Items from a dataset
========================================

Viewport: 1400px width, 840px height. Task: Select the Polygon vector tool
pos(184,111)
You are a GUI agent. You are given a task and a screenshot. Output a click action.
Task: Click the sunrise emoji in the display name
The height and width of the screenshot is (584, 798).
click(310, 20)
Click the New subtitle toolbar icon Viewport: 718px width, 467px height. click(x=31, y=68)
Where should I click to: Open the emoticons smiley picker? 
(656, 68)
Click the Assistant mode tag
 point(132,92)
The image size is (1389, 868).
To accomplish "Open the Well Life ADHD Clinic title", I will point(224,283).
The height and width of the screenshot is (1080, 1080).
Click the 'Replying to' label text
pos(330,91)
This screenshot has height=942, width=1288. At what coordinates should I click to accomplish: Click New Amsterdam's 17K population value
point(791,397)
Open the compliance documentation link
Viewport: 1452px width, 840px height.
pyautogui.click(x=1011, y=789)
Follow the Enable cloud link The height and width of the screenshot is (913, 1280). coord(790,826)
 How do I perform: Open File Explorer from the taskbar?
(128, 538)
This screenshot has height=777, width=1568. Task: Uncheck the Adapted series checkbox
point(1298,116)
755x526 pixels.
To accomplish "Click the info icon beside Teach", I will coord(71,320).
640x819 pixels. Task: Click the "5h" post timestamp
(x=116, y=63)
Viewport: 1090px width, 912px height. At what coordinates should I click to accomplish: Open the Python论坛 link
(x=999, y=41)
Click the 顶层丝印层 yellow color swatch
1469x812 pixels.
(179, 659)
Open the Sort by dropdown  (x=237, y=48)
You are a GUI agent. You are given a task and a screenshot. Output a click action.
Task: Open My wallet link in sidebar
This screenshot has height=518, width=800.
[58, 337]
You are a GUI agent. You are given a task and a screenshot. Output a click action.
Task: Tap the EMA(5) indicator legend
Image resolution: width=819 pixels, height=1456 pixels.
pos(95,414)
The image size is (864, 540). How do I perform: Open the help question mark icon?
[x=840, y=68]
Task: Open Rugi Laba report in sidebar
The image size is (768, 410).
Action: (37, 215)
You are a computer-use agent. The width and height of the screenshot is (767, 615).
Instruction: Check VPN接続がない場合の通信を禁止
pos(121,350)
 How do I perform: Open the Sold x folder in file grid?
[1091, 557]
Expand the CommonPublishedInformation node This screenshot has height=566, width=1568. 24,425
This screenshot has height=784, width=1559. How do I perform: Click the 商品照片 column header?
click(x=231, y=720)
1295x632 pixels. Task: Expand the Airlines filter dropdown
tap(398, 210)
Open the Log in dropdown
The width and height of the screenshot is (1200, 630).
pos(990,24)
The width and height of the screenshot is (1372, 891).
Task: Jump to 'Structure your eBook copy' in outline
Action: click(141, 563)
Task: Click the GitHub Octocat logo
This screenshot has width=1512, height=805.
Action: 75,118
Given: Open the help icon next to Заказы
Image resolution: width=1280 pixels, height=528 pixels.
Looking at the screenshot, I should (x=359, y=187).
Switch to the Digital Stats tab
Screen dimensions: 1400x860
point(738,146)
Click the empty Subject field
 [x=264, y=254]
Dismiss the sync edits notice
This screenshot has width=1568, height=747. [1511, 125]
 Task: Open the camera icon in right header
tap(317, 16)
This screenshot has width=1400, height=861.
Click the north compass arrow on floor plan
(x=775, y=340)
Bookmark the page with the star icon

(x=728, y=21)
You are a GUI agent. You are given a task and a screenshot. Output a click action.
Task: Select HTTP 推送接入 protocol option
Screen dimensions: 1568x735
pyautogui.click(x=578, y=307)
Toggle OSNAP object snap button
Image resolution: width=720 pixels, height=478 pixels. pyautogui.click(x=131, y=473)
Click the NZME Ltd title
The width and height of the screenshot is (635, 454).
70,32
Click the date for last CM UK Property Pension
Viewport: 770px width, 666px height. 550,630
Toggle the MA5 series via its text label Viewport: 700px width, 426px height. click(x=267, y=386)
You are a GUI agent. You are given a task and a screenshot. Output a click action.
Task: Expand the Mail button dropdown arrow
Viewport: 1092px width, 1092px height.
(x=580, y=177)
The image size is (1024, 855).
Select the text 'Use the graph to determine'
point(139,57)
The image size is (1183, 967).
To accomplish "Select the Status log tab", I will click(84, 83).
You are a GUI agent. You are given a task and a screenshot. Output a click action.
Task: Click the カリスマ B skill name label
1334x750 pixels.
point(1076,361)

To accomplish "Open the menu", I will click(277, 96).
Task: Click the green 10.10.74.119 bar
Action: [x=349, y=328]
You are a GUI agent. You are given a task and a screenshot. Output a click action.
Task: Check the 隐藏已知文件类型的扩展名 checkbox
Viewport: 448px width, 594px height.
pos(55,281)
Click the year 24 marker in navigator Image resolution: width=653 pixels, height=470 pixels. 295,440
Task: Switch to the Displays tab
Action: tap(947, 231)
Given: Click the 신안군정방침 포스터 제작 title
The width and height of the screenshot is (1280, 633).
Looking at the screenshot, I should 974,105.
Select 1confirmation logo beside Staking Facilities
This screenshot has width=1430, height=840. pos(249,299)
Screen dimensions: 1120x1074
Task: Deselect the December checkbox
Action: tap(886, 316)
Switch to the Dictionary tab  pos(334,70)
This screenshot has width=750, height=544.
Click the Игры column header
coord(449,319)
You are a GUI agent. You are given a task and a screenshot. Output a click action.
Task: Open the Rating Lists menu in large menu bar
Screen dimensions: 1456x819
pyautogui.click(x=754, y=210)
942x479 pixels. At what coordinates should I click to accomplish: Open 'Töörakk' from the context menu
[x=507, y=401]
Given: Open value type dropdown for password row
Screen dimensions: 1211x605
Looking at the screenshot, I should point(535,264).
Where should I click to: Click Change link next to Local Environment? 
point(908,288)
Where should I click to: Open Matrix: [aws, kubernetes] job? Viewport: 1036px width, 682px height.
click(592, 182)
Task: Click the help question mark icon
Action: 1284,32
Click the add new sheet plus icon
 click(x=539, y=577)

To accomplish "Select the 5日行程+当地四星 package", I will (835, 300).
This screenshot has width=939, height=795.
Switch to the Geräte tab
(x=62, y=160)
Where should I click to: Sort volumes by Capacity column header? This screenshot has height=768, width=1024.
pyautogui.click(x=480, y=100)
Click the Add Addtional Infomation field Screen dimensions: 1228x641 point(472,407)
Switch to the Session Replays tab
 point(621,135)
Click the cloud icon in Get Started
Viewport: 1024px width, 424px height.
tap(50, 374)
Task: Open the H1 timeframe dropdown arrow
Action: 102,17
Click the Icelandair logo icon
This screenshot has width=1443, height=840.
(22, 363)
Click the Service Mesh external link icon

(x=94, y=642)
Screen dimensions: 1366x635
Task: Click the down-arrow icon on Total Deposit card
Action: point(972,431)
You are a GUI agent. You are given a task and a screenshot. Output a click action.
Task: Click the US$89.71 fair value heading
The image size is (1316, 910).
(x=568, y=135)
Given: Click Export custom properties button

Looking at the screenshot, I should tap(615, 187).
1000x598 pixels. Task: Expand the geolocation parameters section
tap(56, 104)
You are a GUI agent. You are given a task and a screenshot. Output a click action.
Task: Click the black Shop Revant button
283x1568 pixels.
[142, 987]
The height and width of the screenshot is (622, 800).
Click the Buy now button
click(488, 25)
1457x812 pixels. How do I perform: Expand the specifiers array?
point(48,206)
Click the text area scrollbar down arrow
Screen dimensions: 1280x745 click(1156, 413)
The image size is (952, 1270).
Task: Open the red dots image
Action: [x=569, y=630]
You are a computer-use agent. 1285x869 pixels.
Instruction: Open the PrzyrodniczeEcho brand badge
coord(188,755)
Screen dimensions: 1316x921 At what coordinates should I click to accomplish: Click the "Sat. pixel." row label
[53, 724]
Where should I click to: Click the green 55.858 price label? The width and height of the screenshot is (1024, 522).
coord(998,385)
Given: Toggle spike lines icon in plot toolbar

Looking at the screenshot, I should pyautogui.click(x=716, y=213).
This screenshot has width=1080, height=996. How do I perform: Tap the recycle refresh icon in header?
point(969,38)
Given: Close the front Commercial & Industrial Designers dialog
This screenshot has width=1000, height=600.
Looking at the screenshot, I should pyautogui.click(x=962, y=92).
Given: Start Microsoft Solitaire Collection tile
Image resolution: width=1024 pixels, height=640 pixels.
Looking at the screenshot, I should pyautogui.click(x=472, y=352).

========================================

Rewrite the material from its beginning through the line containing "click(310, 20)", replacing "sunrise" with "sunset" and leaving everything else unchanged.

# Exercise response:
Viewport: 1400px width, 840px height. Task: Select the Polygon vector tool
pos(184,111)
You are a GUI agent. You are given a task and a screenshot. Output a click action.
Task: Click the sunset emoji in the display name
The height and width of the screenshot is (584, 798).
click(310, 20)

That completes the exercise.